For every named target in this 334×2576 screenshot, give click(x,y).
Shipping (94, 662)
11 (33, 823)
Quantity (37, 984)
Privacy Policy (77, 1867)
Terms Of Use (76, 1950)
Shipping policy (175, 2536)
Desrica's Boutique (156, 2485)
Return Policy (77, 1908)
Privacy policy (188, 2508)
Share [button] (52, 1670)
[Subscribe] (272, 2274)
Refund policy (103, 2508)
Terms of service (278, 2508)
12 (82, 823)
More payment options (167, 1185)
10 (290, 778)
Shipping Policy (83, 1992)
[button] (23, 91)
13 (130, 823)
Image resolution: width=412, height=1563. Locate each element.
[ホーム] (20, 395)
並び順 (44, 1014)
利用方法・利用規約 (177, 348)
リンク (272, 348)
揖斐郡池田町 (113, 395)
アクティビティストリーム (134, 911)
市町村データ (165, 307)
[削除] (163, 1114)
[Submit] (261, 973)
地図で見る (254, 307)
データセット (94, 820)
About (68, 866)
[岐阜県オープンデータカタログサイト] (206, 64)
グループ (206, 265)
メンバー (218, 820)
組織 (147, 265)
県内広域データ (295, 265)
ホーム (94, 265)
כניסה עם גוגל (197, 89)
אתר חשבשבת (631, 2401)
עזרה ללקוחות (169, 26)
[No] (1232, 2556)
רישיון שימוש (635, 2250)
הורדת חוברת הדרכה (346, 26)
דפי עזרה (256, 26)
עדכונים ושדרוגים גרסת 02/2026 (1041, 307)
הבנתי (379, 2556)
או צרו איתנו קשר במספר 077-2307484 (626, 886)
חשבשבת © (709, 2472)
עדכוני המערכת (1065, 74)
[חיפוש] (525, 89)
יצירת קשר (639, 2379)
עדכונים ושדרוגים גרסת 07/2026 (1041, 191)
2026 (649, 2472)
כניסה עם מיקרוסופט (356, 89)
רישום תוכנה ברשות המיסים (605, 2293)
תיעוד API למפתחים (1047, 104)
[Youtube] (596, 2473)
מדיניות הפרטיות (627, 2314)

____________________

Task instructions: Search the listing above for the lines with "11 (33, 823)" and "Refund policy (103, 2508)", then output those lines and all lines between them exactly.

Exercise response:
11 (33, 823)
Quantity (37, 984)
Privacy Policy (77, 1867)
Terms Of Use (76, 1950)
Shipping policy (175, 2536)
Desrica's Boutique (156, 2485)
Return Policy (77, 1908)
Privacy policy (188, 2508)
Share [button] (52, 1670)
[Subscribe] (272, 2274)
Refund policy (103, 2508)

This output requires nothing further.